Costa Rica abolished its military in 1948. That decision changed everything.

The money meant for defense went into education. Healthcare. Infrastructure. Green energy. The result: a Central American country running almost entirely on renewable energy, ranking among the happiest populations on Earth, with a national philosophy—pura vida—that actually means something.

We drove from the Central Valley to the Pacific coast. Cloud forests to volcanic regions. Eco-lodges in Monteverde to coastal sanctuaries in Guanacaste. The roads were maintained. The people relaxed. The landscape protected as national priority, not political talking point.

Pura vida isn’t marketing. It’s the actual greeting. The national mindset. Pure life. Simple life. Good life. Free education. Universal healthcare. No military spending bleeding the budget. A social safety net that functions. Costa Ricans focus on community and nature because the government built infrastructure that allows them to.

We hiked Santa Rosa National Park where howler monkeys and spider monkeys reclaimed what was once battleground. Watched sunrise over Montezuma’s beaches. Stood beneath waterfalls at Río Colorado. Explored volcanic landscapes at Rincón de la Vieja. The country runs on renewable energy—hydro, wind, geothermal. Protecting biodiversity attracts eco-tourism. Eco-tourism funds conservation. The cycle works.

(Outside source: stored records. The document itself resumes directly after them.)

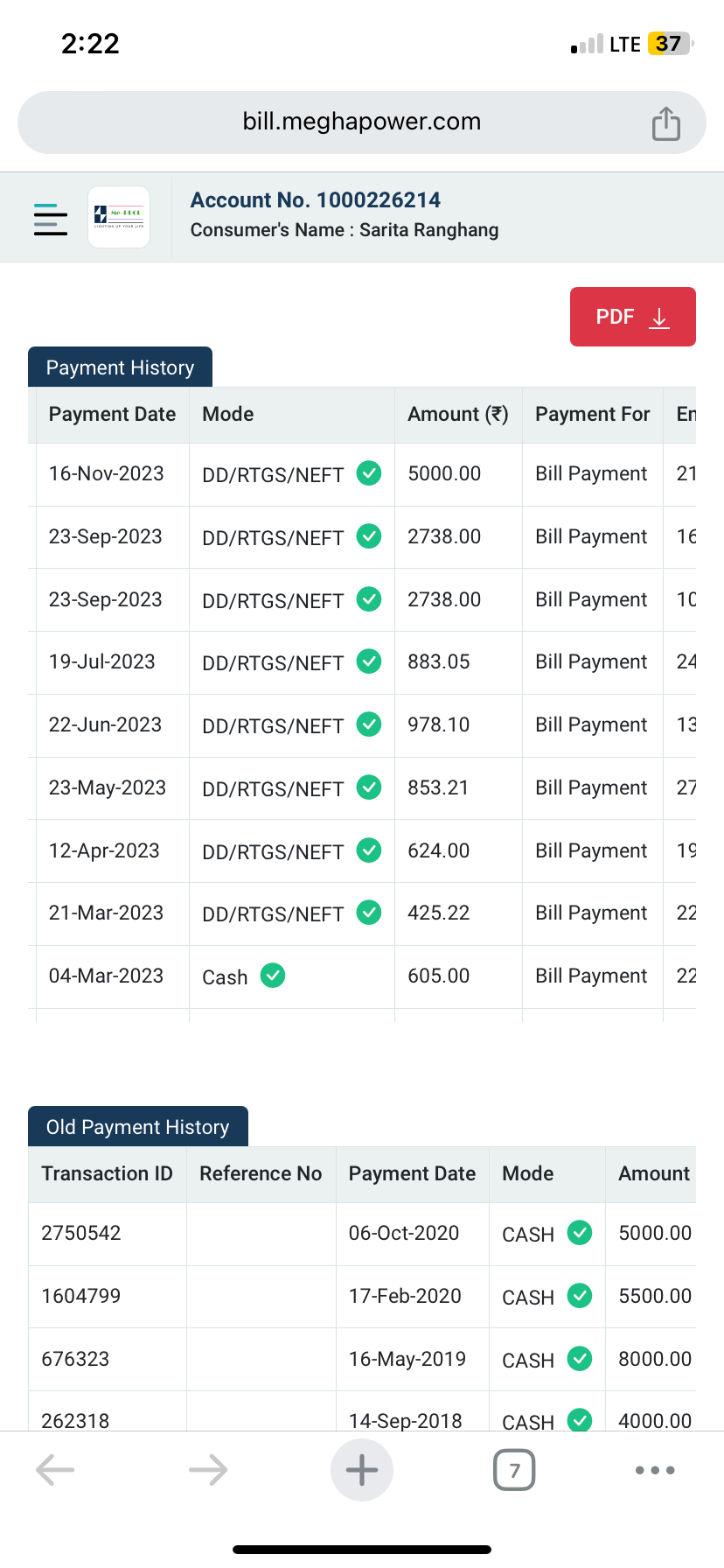Screen dimensions: 724x1568
Task: Select the Payment History tab
Action: click(x=120, y=368)
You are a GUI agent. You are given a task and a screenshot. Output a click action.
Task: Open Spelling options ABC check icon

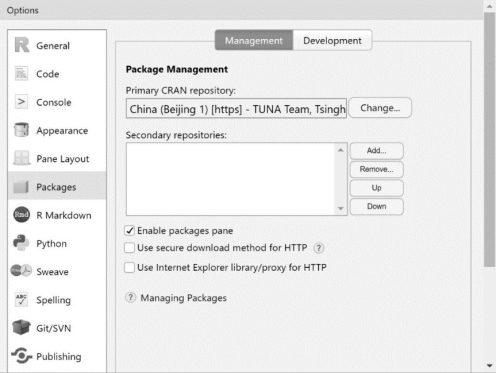[21, 299]
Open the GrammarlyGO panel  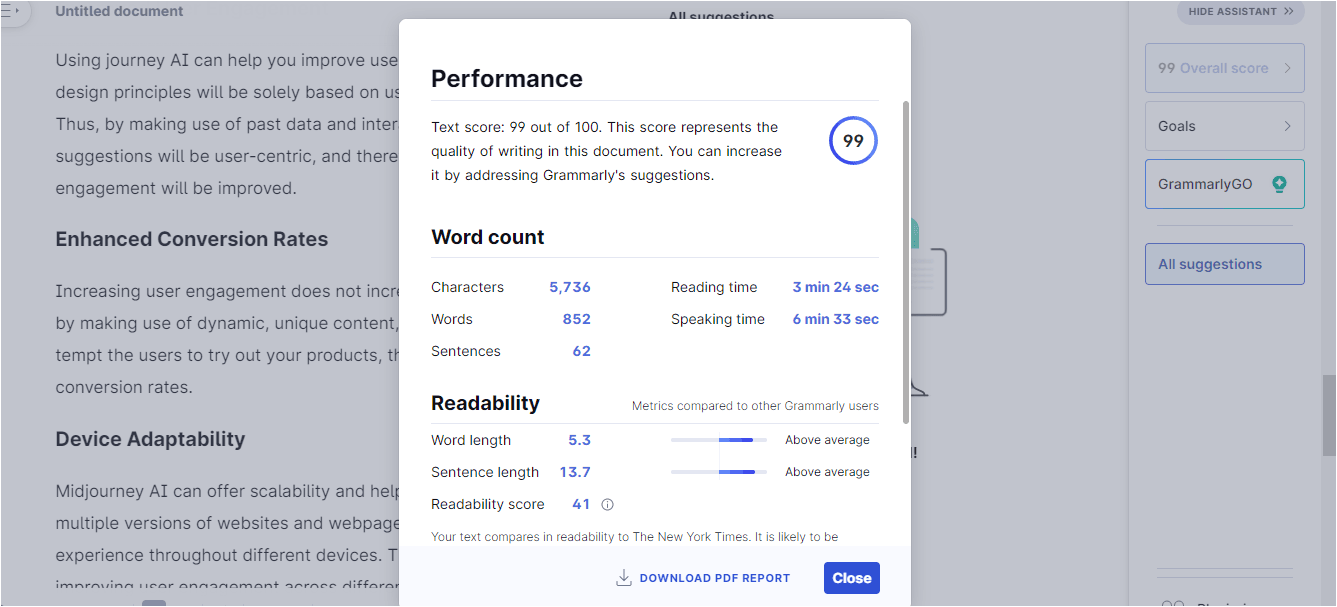1224,184
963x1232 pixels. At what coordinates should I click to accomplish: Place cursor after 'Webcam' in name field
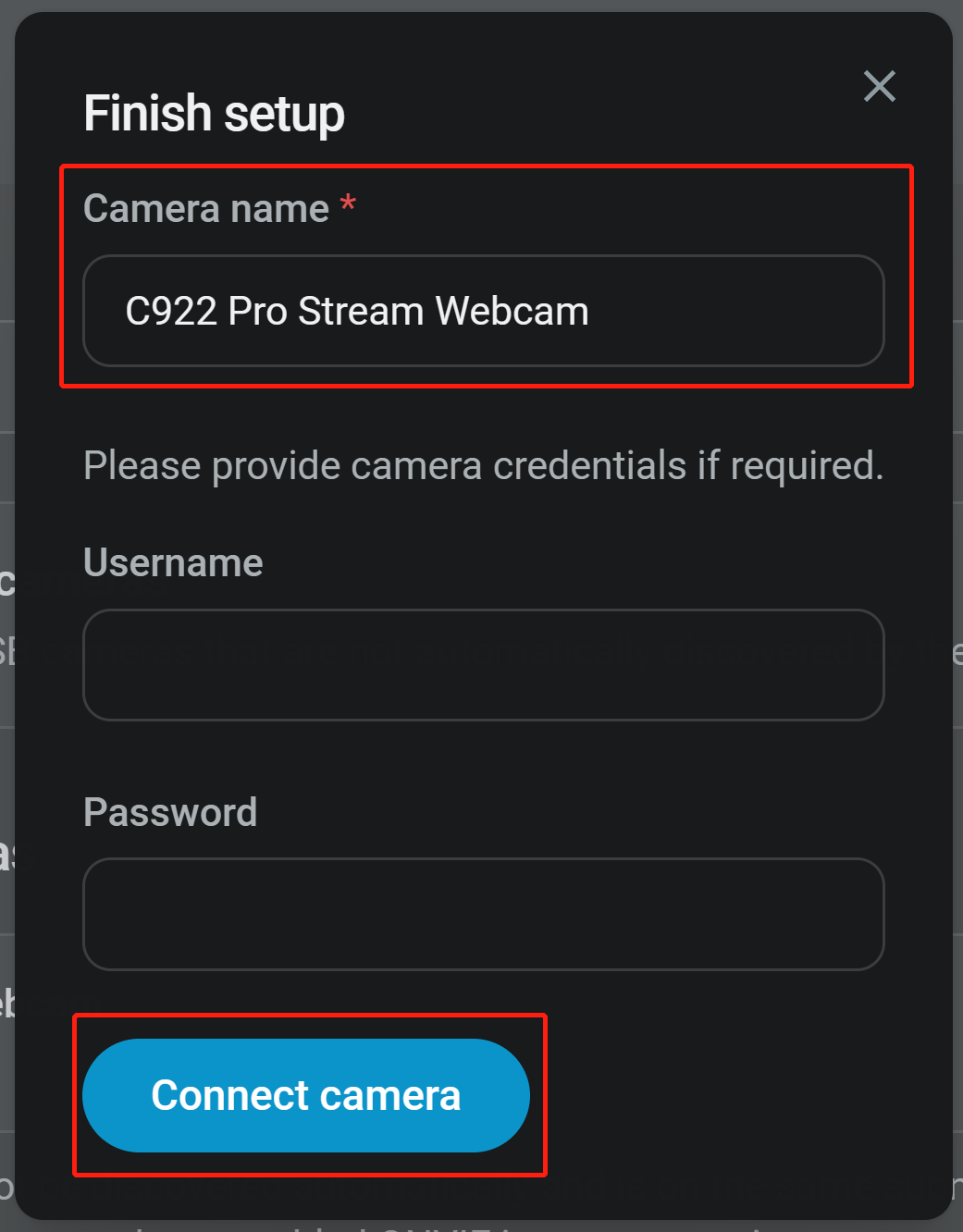point(590,311)
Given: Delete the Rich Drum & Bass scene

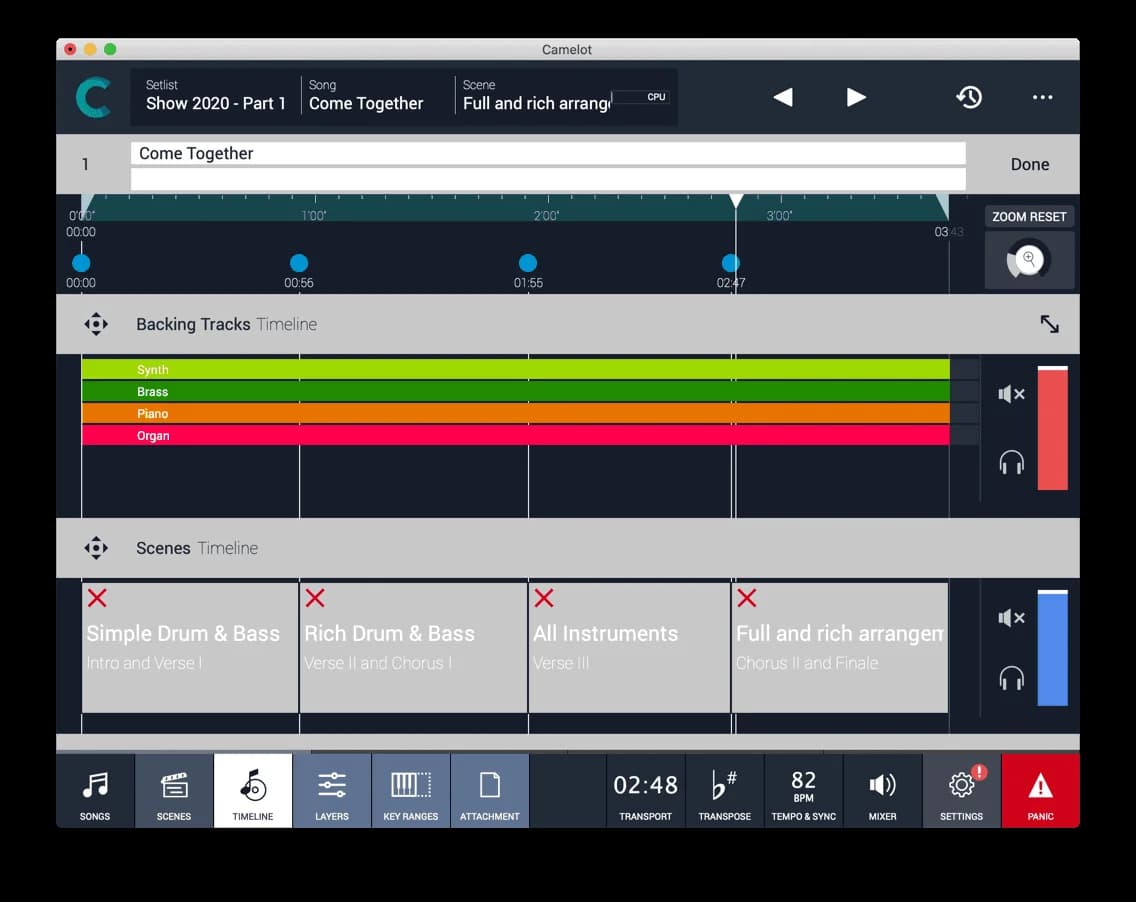Looking at the screenshot, I should [x=315, y=598].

The real beauty wasn’t the toucans or beaches. It was watching a society that figured out what most countries haven’t: invest in citizens’ wellbeing, protect the environment, create something rare. Not perfect—Costa Rica has problems—but a place where people consistently rank among the happiest on Earth without being the richest.

Costa Rica chose happiness over weapons, education over conflict, preservation over exploitation. Pura Vida isn’t just what they say—it’s how they live.